NOAA's GOES-West satellite caught the birth of Tropical Storm Mike in the Southern Pacific Ocean on March 19. Mike's formation has generated warnings for the Southern Cook Islands.
NOAA's GOES-West or GOES-15 satellite captured an infrared image of newborn Tropical Storm Mike in the Southwestern Pacific Ocean on March 19 at 1200 UTC/8 a.m. EDT. Mike appeared to be a compact, rounded tropical storm with bands of thunderstorms wrapping into it. NOAA's GOES-West satellite sits in a fixed orbit in space capturing visible and infrared imagery of all weather over the western U.S. and Pacific Ocean.
To create a GOES image NASA/NOAA's GOES Project at NASA's Goddard Space Flight Center in Greenbelt, Md. uses cloud data from NOAA's GOES-East satellite and overlays it on a true-color image of land and ocean created by data from the Moderate Resolution Imaging Spectroradiometer, or MODIS, instrument that flies aboard NASA's Aqua and Terra satellites. Together, those data create the picture of the weather over the Pacific Ocean and Tropical Cyclone Mike's location.
According to the Joint Typhoon Warning Center or JTWC, animated infrared satellite imagery showed that the consolidated low level circulation center has persistent central convection (developing thunderstorms) and broken displaced convection to the northwest and southeast of the center.
On March 19 at 0900 UTC/5 a.m.

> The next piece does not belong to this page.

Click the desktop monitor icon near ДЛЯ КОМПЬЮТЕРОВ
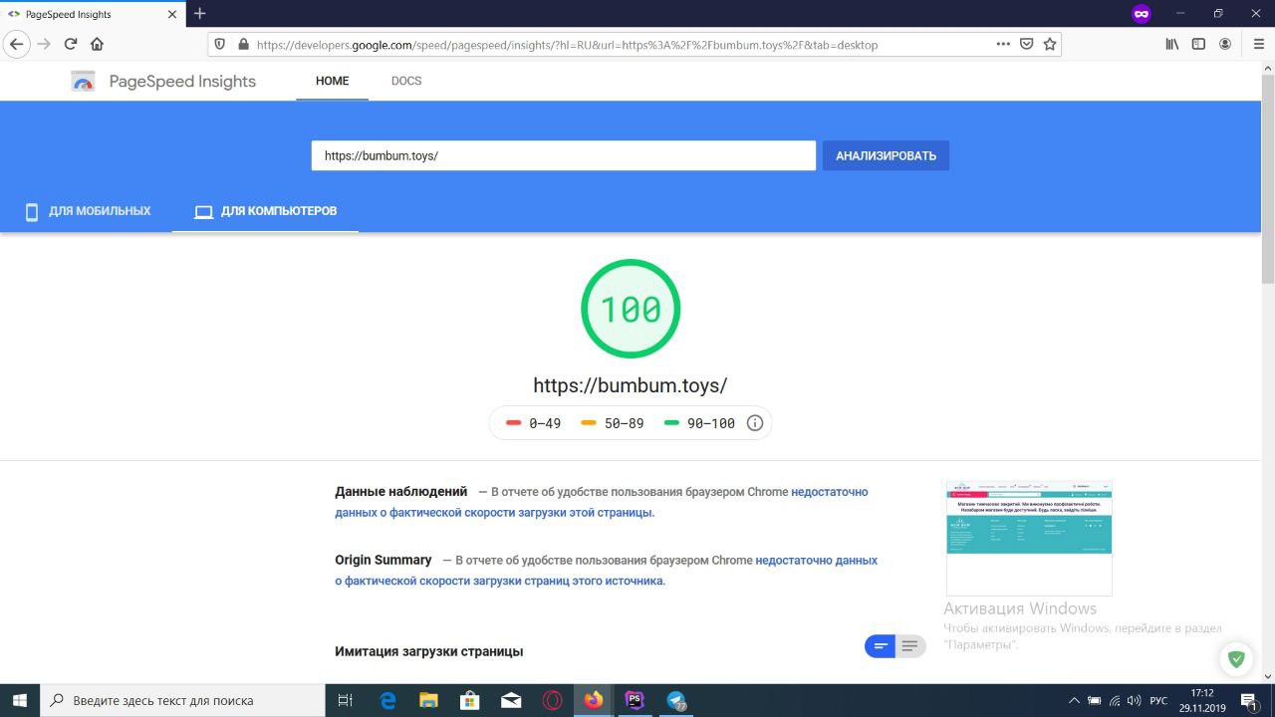coord(203,210)
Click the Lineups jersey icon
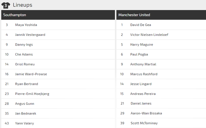 coord(6,5)
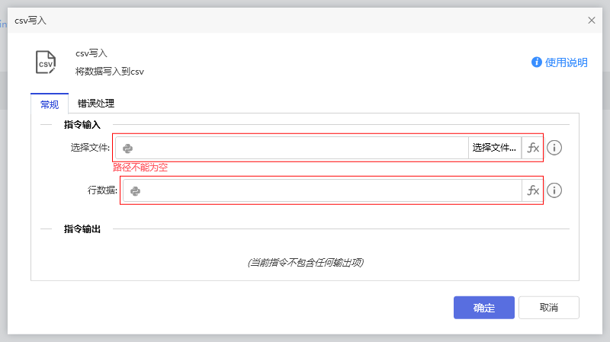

EDT, Tropical Cyclone Mike was located near 20.5 south latitude and 159.3 west longitude. That's about 751 nautical miles/864.2 miles/1,391 miles east-southeast of Pago Pago, American Samoa. Mike was moving to the south-southeast at a speedy 24 knots/27.6 mph/44.4 kph. Mike's maximum sustained winds were near 35 knots/40 mph/62 kph.
JTWC noted that Mike is a threat to the Cook Islands. As a result, there are warnings in effect for the Southern Cook Islands. A gale warning is in effect for Rarotonga, Aitutaki, Manuae, Takutea, Atiu, Matiaro, Mauke and Mangaia.
JTWC forecasters expect Mike to move quickly to the south-southeast and strengthen to 45 knots/51.7 mph/83.3 kph before running into conditions that will make it extra-tropical in two days.